**RECORDS**
════════

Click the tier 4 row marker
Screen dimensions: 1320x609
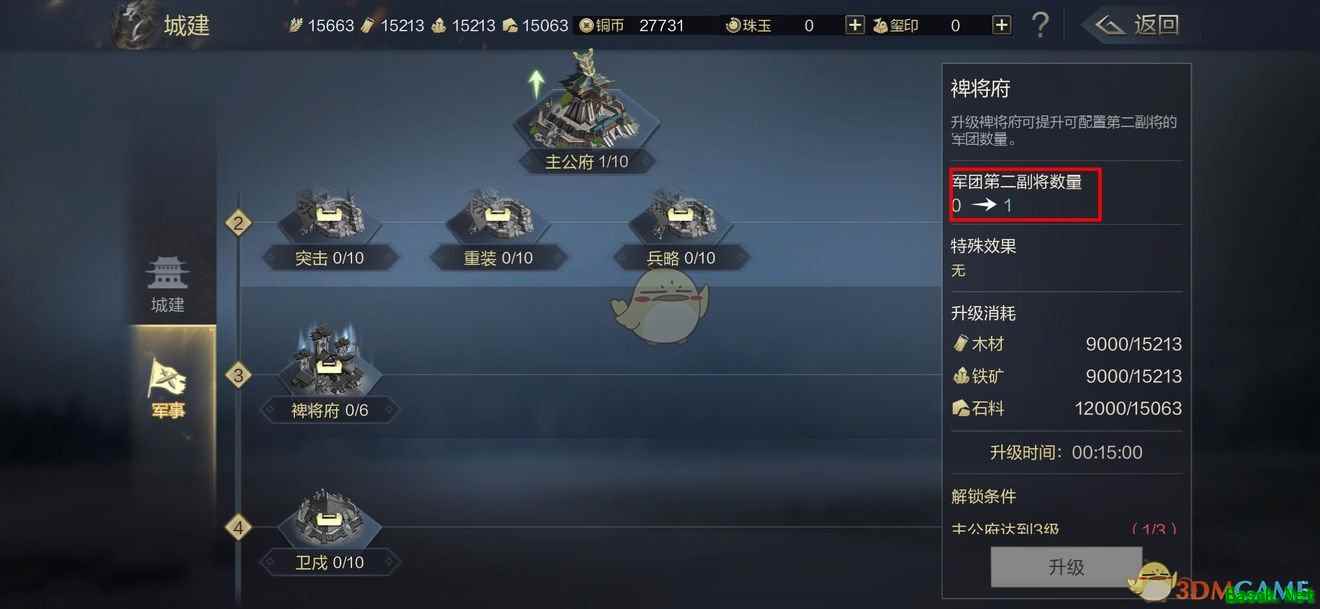(x=238, y=527)
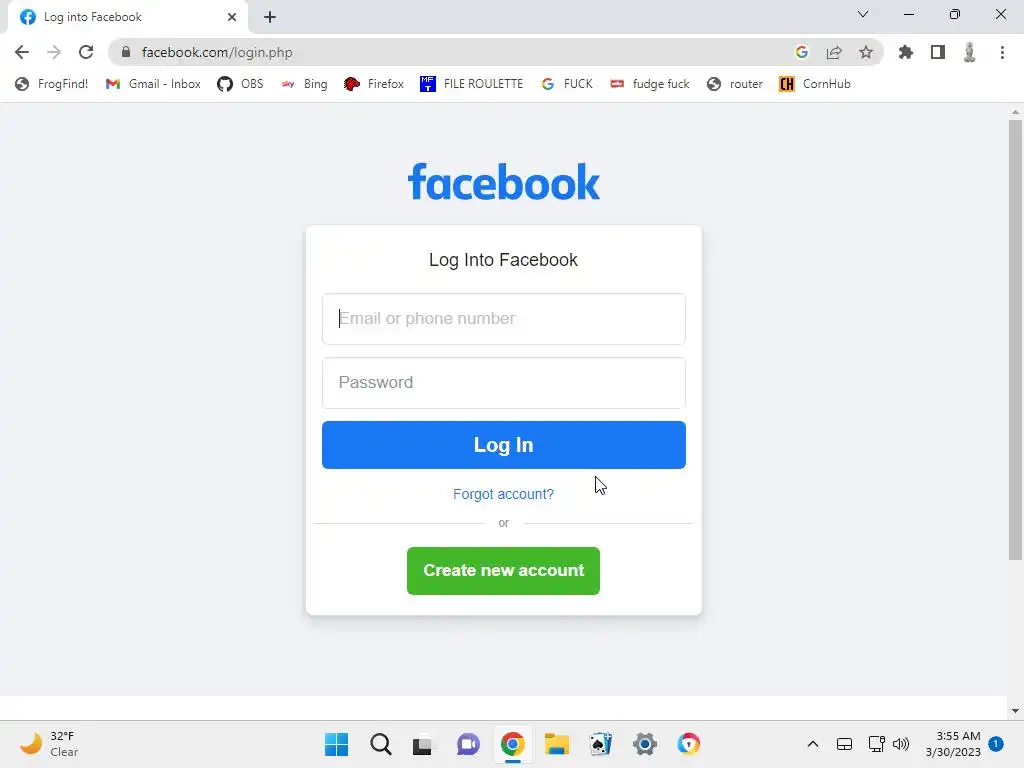1024x768 pixels.
Task: Follow the Forgot account? link
Action: 504,494
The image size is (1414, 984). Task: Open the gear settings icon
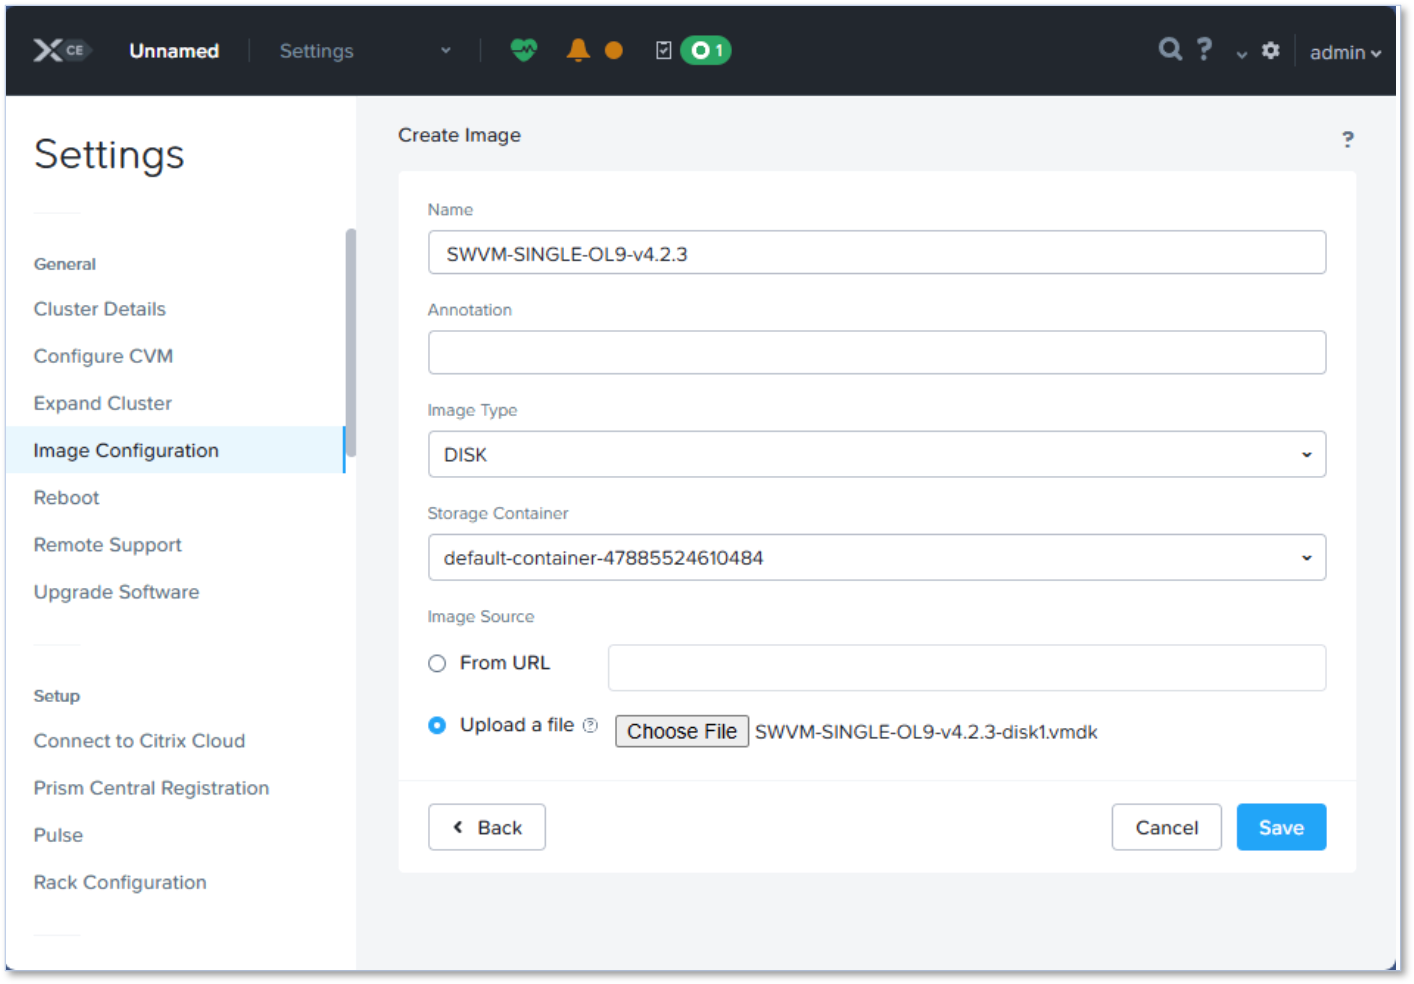pos(1270,50)
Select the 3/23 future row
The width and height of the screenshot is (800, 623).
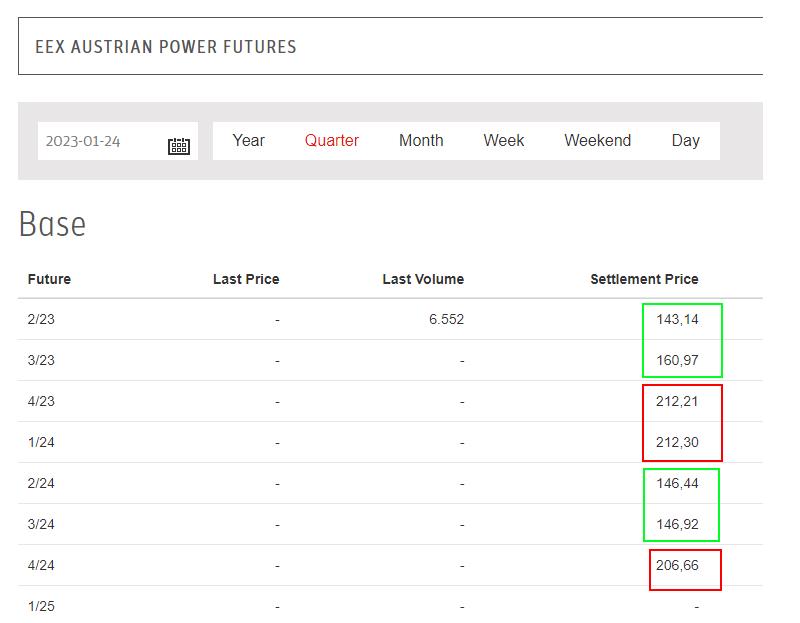(390, 360)
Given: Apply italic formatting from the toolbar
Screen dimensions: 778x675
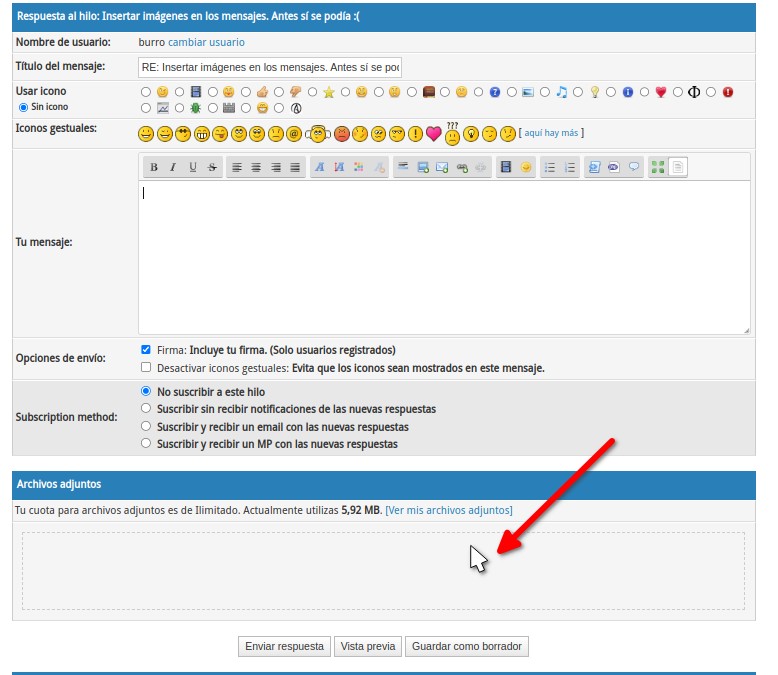Looking at the screenshot, I should point(173,168).
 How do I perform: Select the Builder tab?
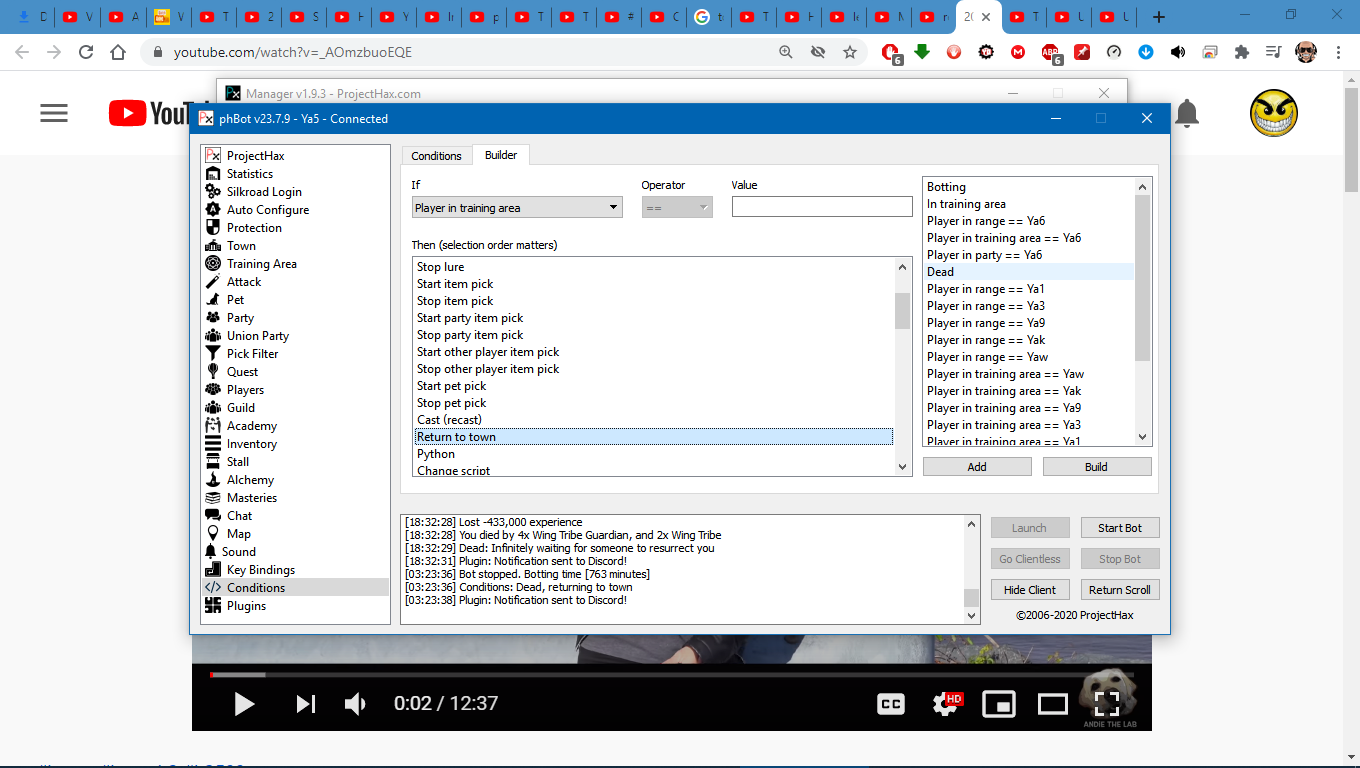pyautogui.click(x=501, y=155)
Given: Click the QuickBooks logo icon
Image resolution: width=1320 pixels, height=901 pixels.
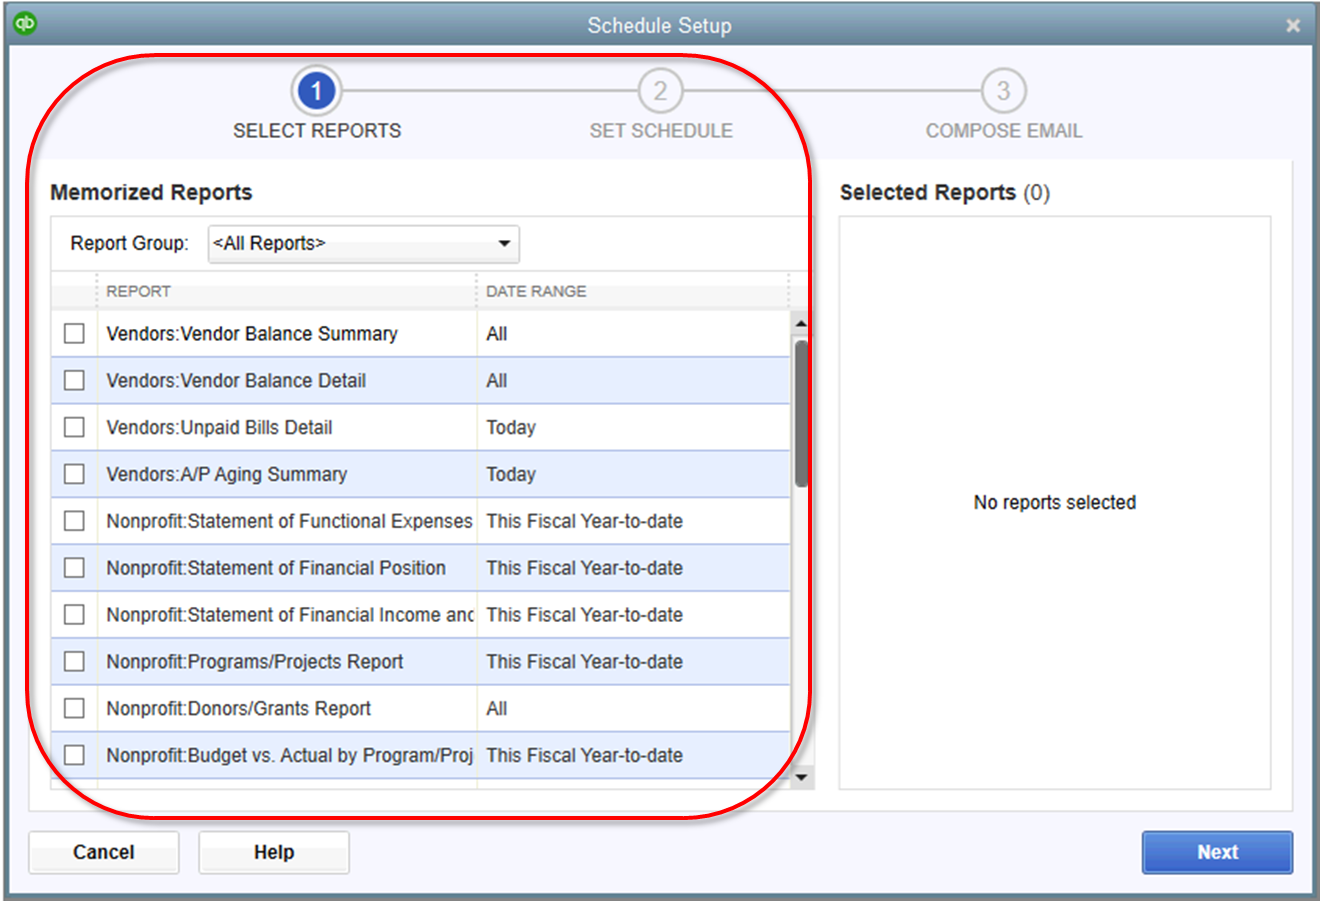Looking at the screenshot, I should coord(25,22).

════════

**WORK TO COMPLETE**
Output everything in the records above word for word, but not the pictures.

**WRITTEN SOLUTION**
Click the tier 4 row marker
Screen dimensions: 1320x609
(x=238, y=527)
1024x768 pixels.
Task: Follow the Forgot account? link
Action: 504,494
The image size is (1414, 984). Task: Open the gear settings icon
pos(1270,50)
Select the 3/23 future row
The width and height of the screenshot is (800, 623).
(390, 360)
Given: Apply italic formatting from the toolbar
Screen dimensions: 778x675
Looking at the screenshot, I should point(173,168).
 How do I perform: Select the Builder tab?
pyautogui.click(x=501, y=155)
Given: Click the QuickBooks logo icon
Image resolution: width=1320 pixels, height=901 pixels.
Looking at the screenshot, I should coord(25,22).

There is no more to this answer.